Nel viaggio di ritorno da Roma la delegazione si fermò in alcune città italiane, tra le quali Firenze, Bologna, Venezia e Mantova. E le notizie di come si svolsero gli avvenimenti al passaggio in quest’ultima città, dove i principi giapponesi soggiornarono festeggiati e coccolati per cinque giorni, si possono ragionevolmente ricostruire da una serie di lettere conservate all’Archivio di Stato.
L’accoglienza fu grandiosa. Ventidue carrozze tirate da sei cavalli, tutte piene di nobili e scortate da archibugieri e trombettieri a cavallo, andarono incontro ai giapponesi. All’ingresso in Mantova, gli ospiti furono salutati con scariche di artiglieria e una gran folla accorse, curiosa di vedere uomini tanto rari e mai capitati sino ad allora da queste parti. L’ambasceria fu condotta a Palazzo Ducale e alloggiata in sontuose stanze con baldacchini di velluto cremisi e di broccato d’oro e d’argento.
La mattina seguente, che era domenica, gli ospiti giapponesi parteciparono alla messa cantata in Santa Barbara e poi, fatto curioso e sintomatico, al battesimo di un ebreo. Visitarono quindi la città e Palazzo Te. Verso sera ritornarono via barca verso al Castello.
A questo punto il canovaccio prevedeva lo spettacolo delle luci nell’acqua, cavallo di battaglia degli ingegneri mantovani. Due falò furono accesi sopra a delle barche in mezzo al lago inferiore, contornati da fuochi d’artificio e spari di artiglieria. Nel frattempo ponte e castello, tutti ornati di lumi, facevano bella mostra di sé.

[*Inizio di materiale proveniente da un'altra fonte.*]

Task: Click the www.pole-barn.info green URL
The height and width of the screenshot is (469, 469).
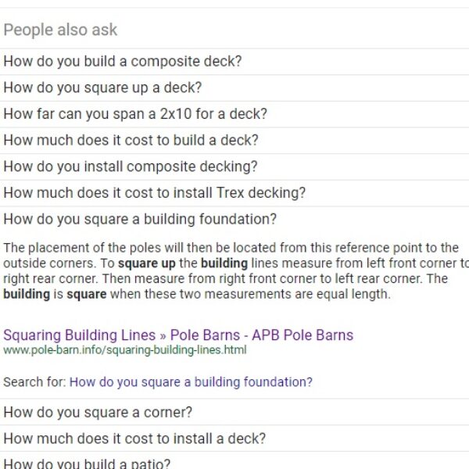Action: pos(124,350)
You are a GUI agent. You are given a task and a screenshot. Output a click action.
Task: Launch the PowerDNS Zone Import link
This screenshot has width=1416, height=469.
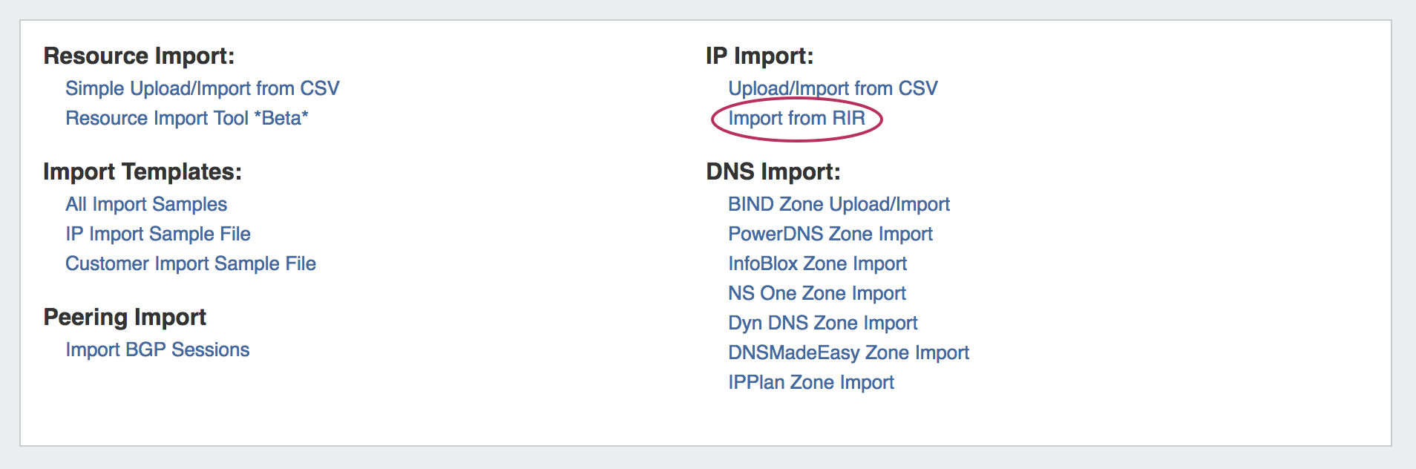pos(830,234)
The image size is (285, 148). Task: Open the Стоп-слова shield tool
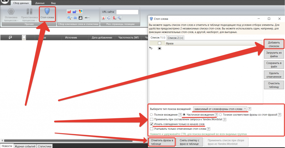coord(47,14)
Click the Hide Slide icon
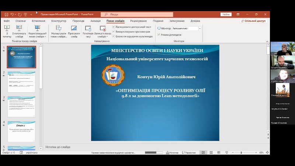The width and height of the screenshot is (295, 166). (x=74, y=31)
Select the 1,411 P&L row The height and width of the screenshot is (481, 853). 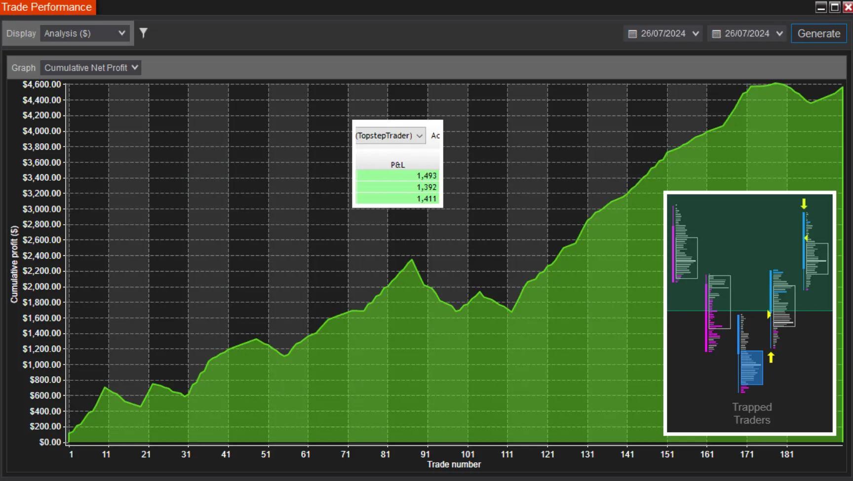[397, 199]
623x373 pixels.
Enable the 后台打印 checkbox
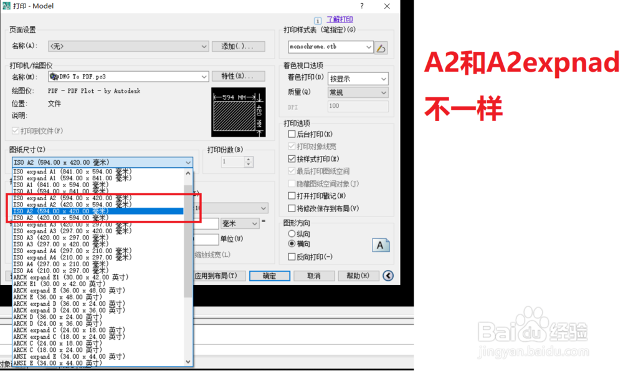[x=290, y=135]
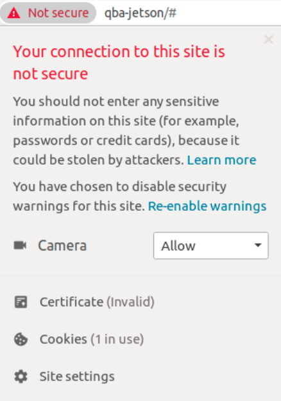The image size is (281, 401).
Task: Follow the Learn more link
Action: pos(221,160)
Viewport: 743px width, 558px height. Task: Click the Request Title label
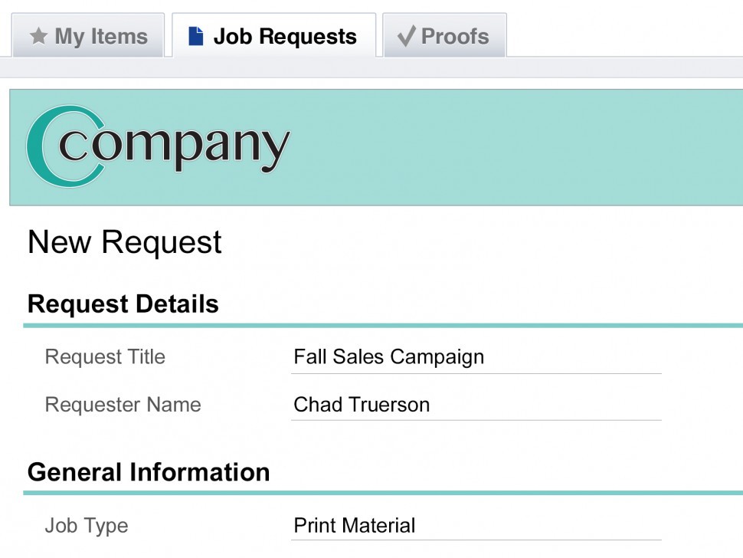click(105, 357)
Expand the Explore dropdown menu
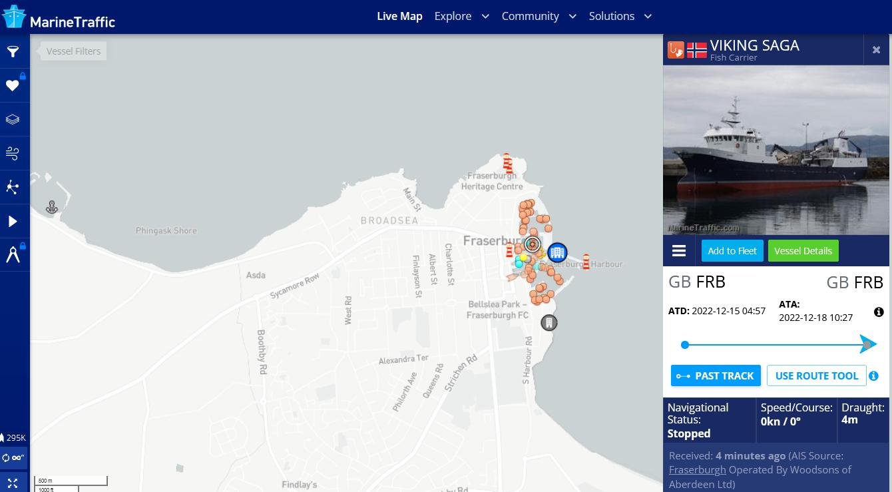This screenshot has width=892, height=492. pos(461,16)
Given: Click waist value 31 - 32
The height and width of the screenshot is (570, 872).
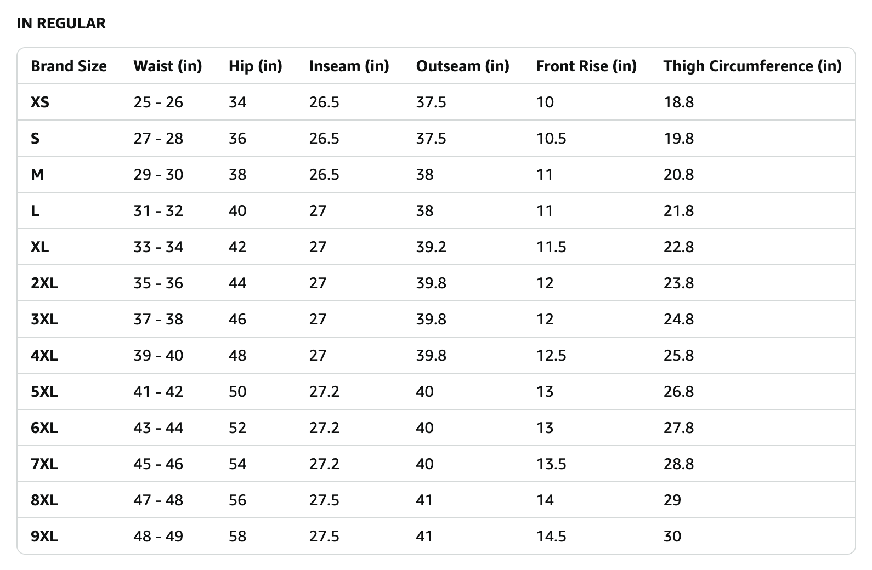Looking at the screenshot, I should [x=158, y=211].
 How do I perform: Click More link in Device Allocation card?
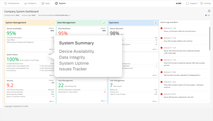click(155, 49)
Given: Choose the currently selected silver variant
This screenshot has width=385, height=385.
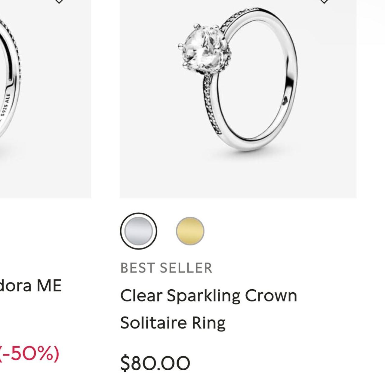Looking at the screenshot, I should (x=139, y=230).
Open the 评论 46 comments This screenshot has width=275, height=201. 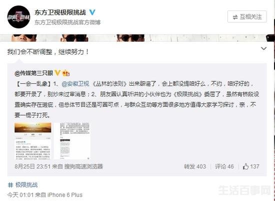225,166
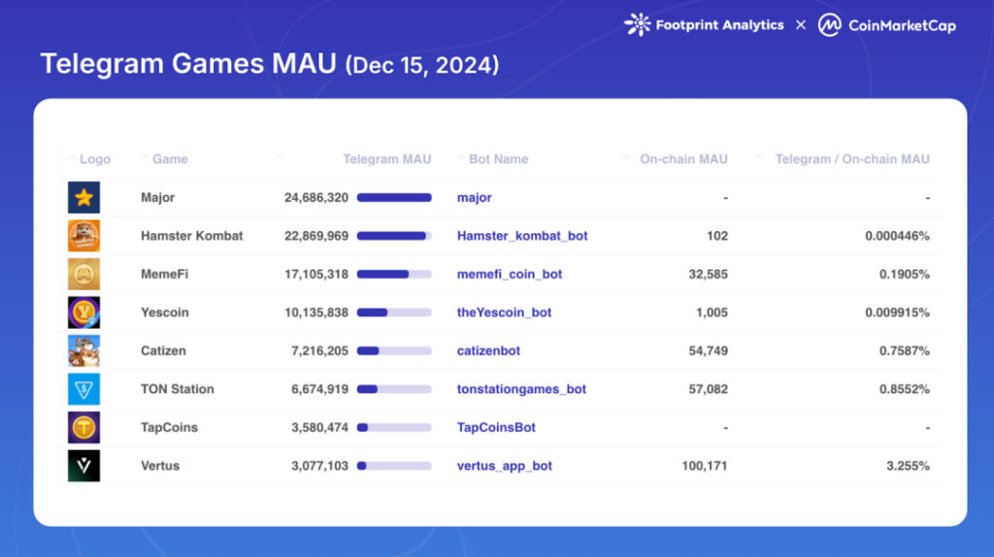
Task: Select the TapCoins gold logo
Action: point(83,427)
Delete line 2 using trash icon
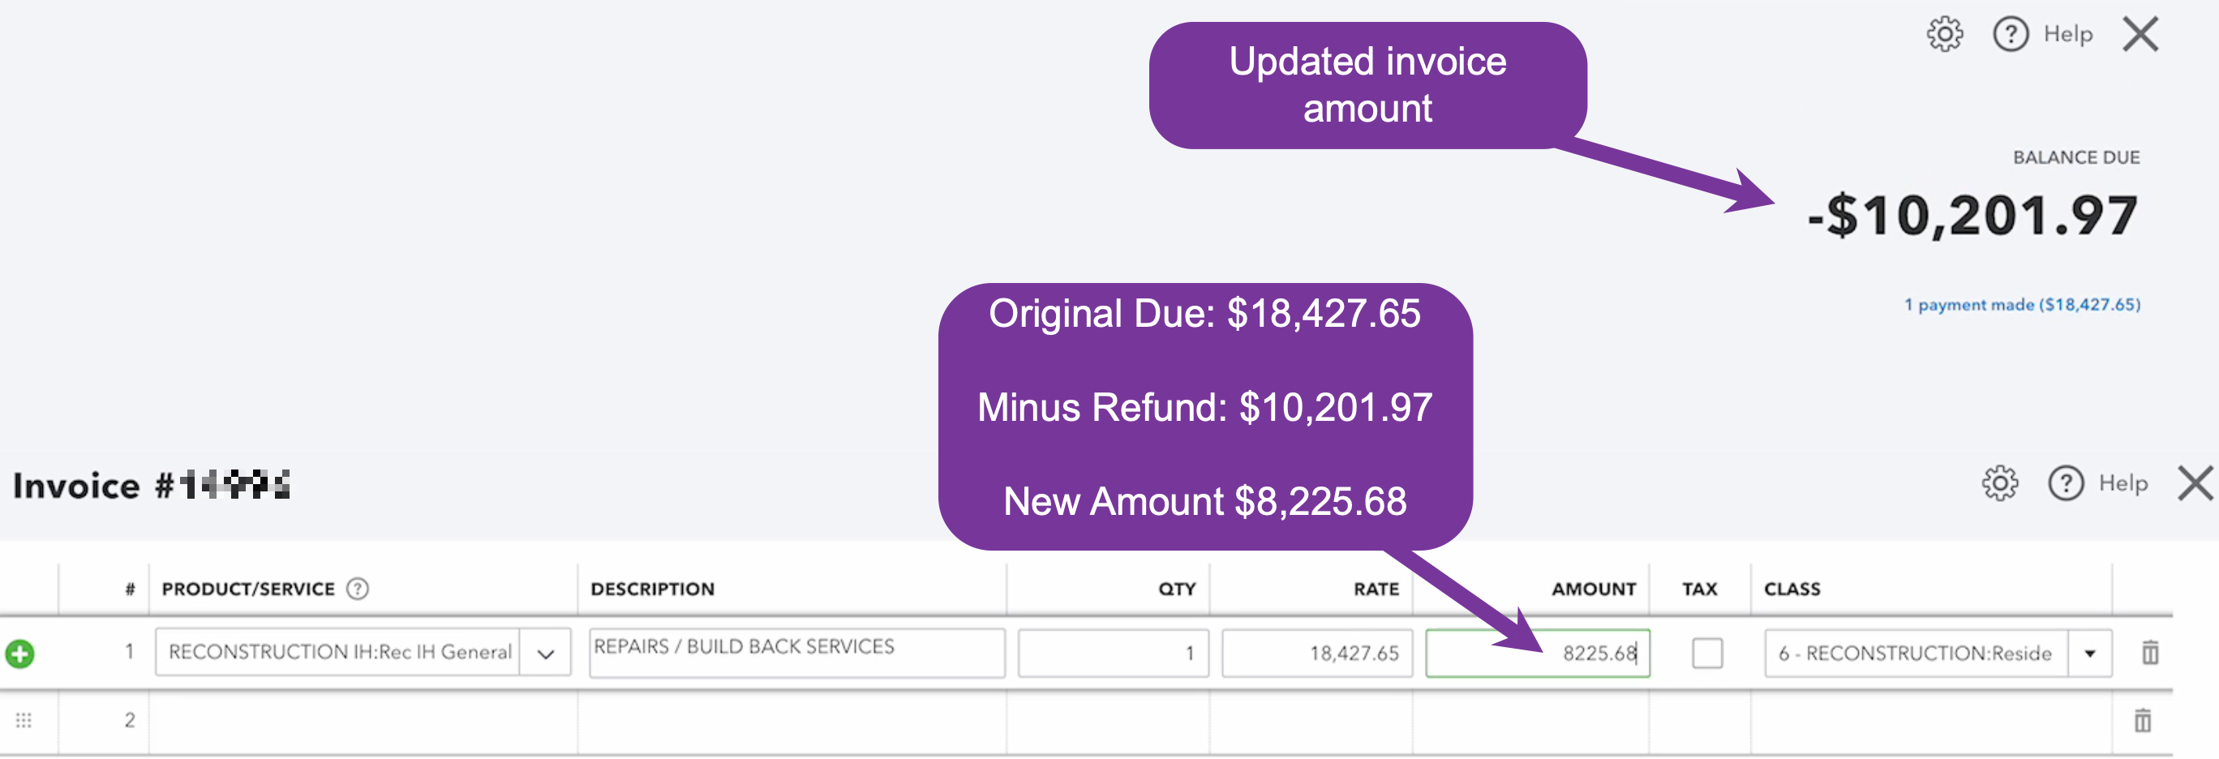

Negli altri giorni di sosta mantovana i principi giapponesi videro la reliquia del Sangue di Cristo, le bellezze della sagrestia di Santa Barbara e il corpo di Sant’Anselmo. Visitarono il santuario delle Grazie, la Certosa di Castelnuovo e il monastero di San Benedetto di Polirone. Furono coinvolti in una battuta di caccia alle lepri e al cinghiale. Assistettero a raffinati spettacoli musicali. Insomma, i mantovani si fecero in quattro per organizzare e celebrare in modo speciale la venuta in città di questi illustri ed esotici visitatori.
L’avvenimento, del resto, fu davvero epocale. Basti pensare che l’isolamento del Giappone e della sua cultura dal resto del mondo proseguì, imperterrito, fono alla fine dell’Ottocento.